In a statement published to social media on Monday, MGM that once the problem was detected, it “quickly began an investigation with assistance from leading cybersecurity experts” and notified law enforcement. The company shut down some of its systems, likely to prevent any further damage that may have been caused by the hackers.

Reports from patrons of MGM’s properties, particularly in Las Vegas, were that gaming machines were down, the website wasn’t working properly, ATMs were out of order, and electronic locks on hotel doors were non-functional. The company advised that guests could check in and out at the front desk and could get a physical key (remember those?) to gain access to their rooms.

One TikTok user posted a video of the nearly empty gaming floor at the MGM Grand in Las Vegas, as none of the machines worked.
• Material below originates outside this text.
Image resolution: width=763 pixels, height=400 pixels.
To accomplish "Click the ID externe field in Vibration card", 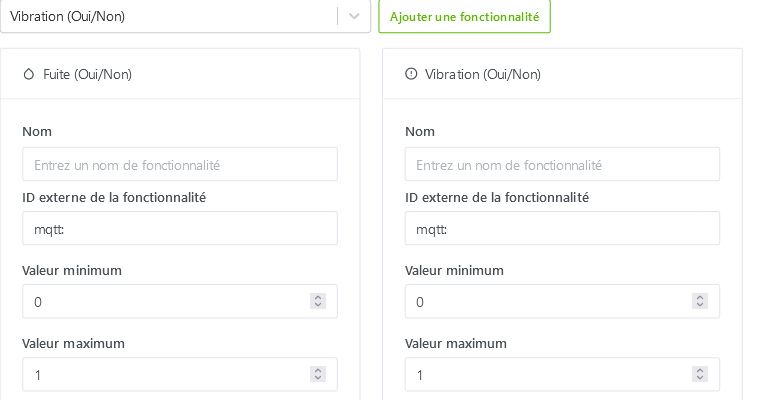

She added that even though she got a physical key for her room, the hotel double-booked, so she ended up walking in on someone.


casino systems are down, cant use rewards card, expect long lines at check in #lasvegas #mgmgrand

♬ original sound – Chariya

Late Monday night, MGM said its “resorts, including dining, entertainment and gaming are currently operational,” so it looks like the problem has been solved. [EDIT: The problem has NOT been solved, it’s just that SOME resort functionality is ok. Many systems are still down, causing significant hassles for guests.]
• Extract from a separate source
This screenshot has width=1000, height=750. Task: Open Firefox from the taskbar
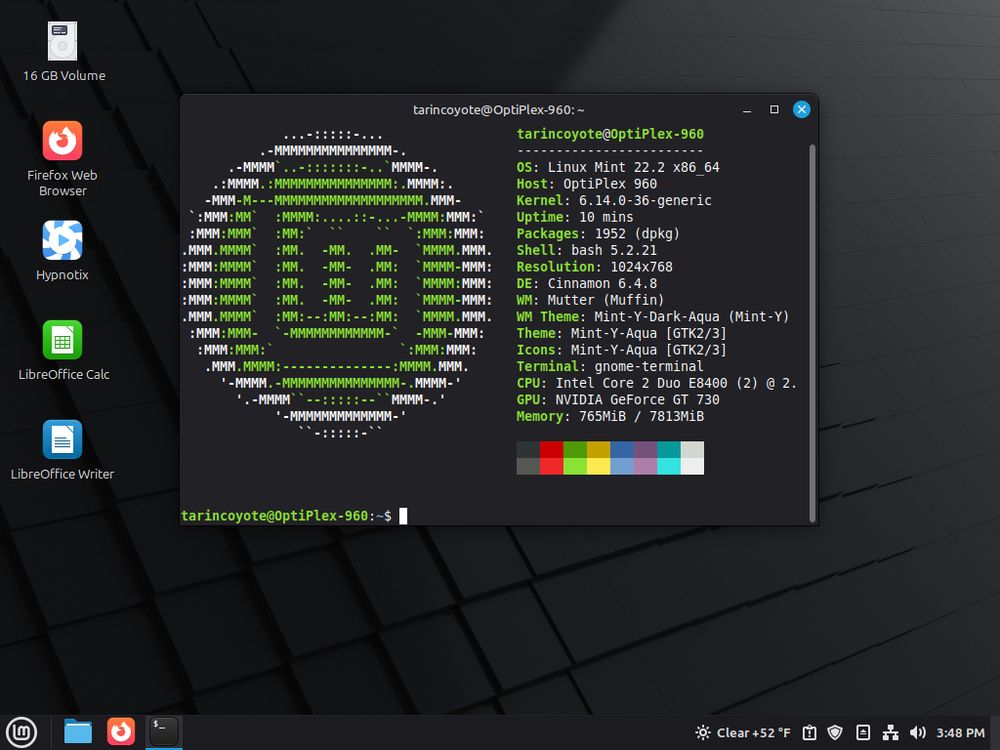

This isn’t the first time MGM Resorts has suffered a cyberattack. He latest was the summer of 2019 when its cloud server was hacked and the culprits got a hold of customers’ personal information, including driver’s license and passport information. The company acknowledged the situation publicly in February 2020. Though MGM did not say exactly how many people were affected because of possible duplicate records, ZDNet reported at the time that 10.6 million records were compromised.

Gambling companies are among the top targets for hackers, not necessarily for the information that can be acquired, but for the damage an attack can do to the company. Casinos are very much reliant on their reputation, as it is easy enough for customers to take their entertainment dollars elsewhere. The companies also tend to have plenty of money, so hackers believe they won’t have a problem paying a ransom to get their systems back under their control.